DEINE AUFGABE:
Setze den Textauszug über die dynamischen Skipasspreise in Sörenberg im Anschluss an seinen letzten Satz fort.

TEXTAUSZUG:
◇ ◇ ◇ ◇ ◇
Familie B.* ist im Skigebiet Sörenberg LU Stammgast und erlebte am Sonntag ihr blaues Wunder. Die Bergbahnen haben am Wochenende dynamische Preise eingeführt. Die Familie zahlte deshalb deutlich mehr als im letzten Winter. «Das ist aus unserer Sicht eine absolute Frechheit!», sagte Hans B.* zu Blick.

Das Skigebiet Sörenberg ist mit der Einführung einem seit Jahren anhaltenden Trend in der Schweizer Bergbahnbranche gefolgt. Immer mehr Bahnen setzen auf variierende Preise, die sie anhand von mehreren Faktoren berechnen. In Sörenberg fliessen hierfür Daten aus der Vergangenheit, die Nachfrage für den besagten Tag, die kurzfristige Wetterprognose und der Kaufzeitpunkt mit ein. Je früher ein Gast bucht, desto günstiger ist der Skipass.
◇ ◇ ◇ ◇ ◇
DATENEINTRÄGE:
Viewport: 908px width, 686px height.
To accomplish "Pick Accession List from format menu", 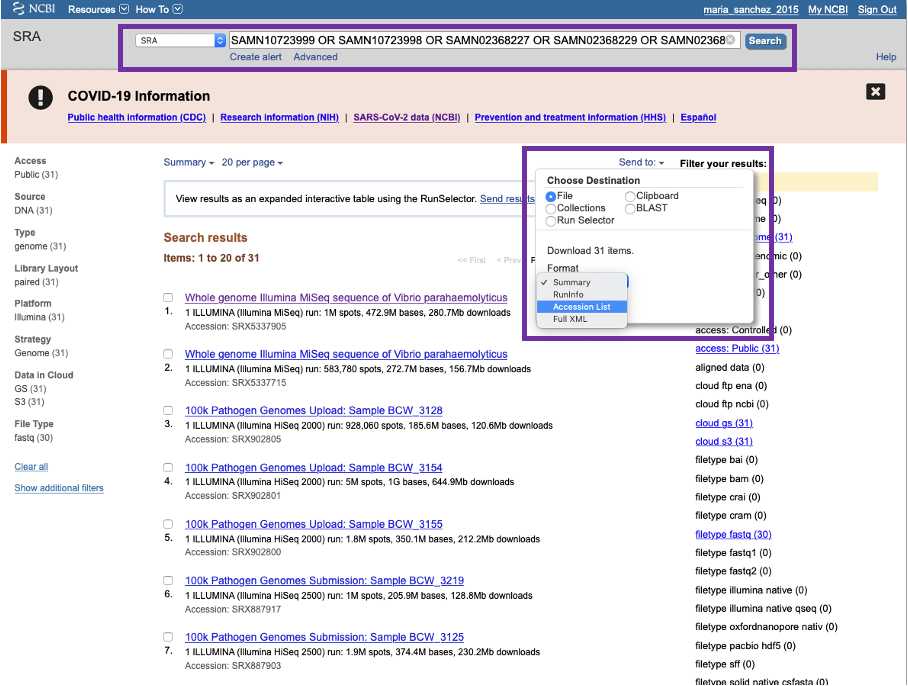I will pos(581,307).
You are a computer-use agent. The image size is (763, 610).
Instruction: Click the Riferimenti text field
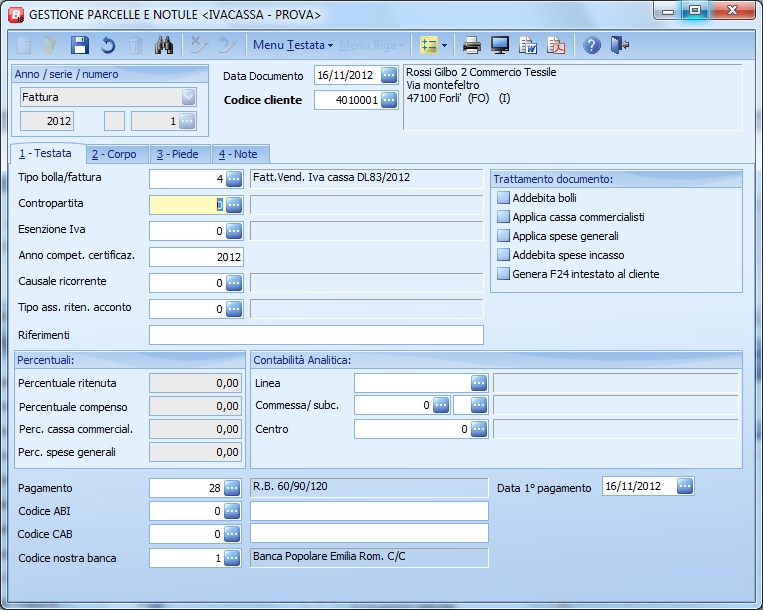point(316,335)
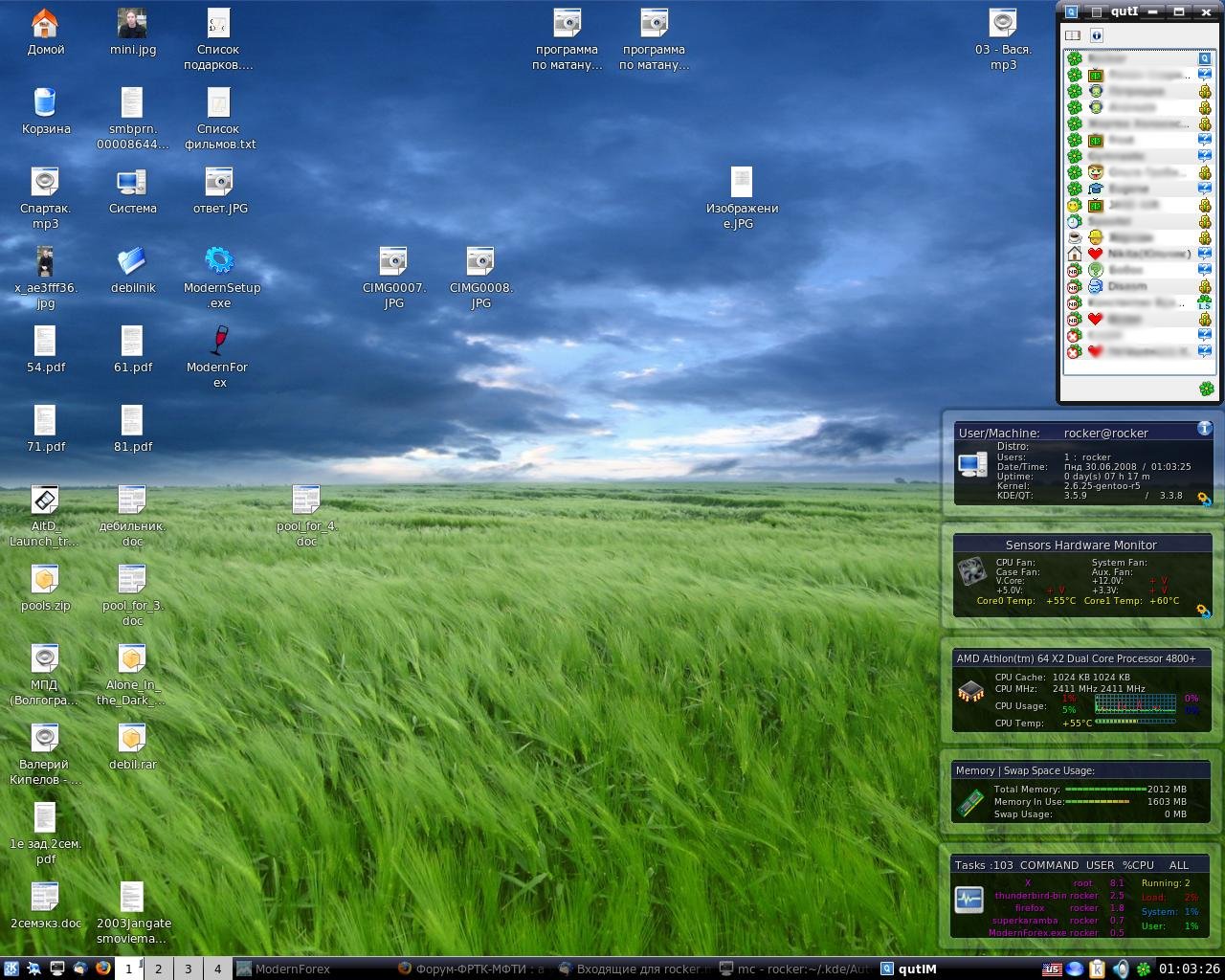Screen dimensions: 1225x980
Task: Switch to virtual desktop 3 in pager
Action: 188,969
◇ ◇ ◇ ◇ ◇
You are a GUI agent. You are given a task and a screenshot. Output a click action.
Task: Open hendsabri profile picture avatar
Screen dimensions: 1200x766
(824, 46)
◇ ◇ ◇ ◇ ◇
ERWARTETE ANTWORT:
Auch andere Branchen kennen dynamische Preise, die auf dem mikroökonomischen Prinzip der Nachfrage und Angebot beruhen. Vereinfacht: Je grösser die Nachfrage, desto höher die Preise. Blick zeigt, in welchen Branchen dynamische Preise auch noch vorkommen.

Hotels

Wer übers Wochenende nach London fliegt und eine Unterkunft für Samstag auf Sonntag sucht, der bezahlt auf Onlineplattformen wie Booking.com mehr als an einem Montag. Auch an Feiertagen ist die Nachfrage nach einem Hotelzimmer grösser – dementsprechend teurer ist die Übernachtung. Einige Plattformen achten sogar darauf, ob ein Besucher die Website schon öfter besucht hat. Bei jedem Ansehen steigt der Preis leicht.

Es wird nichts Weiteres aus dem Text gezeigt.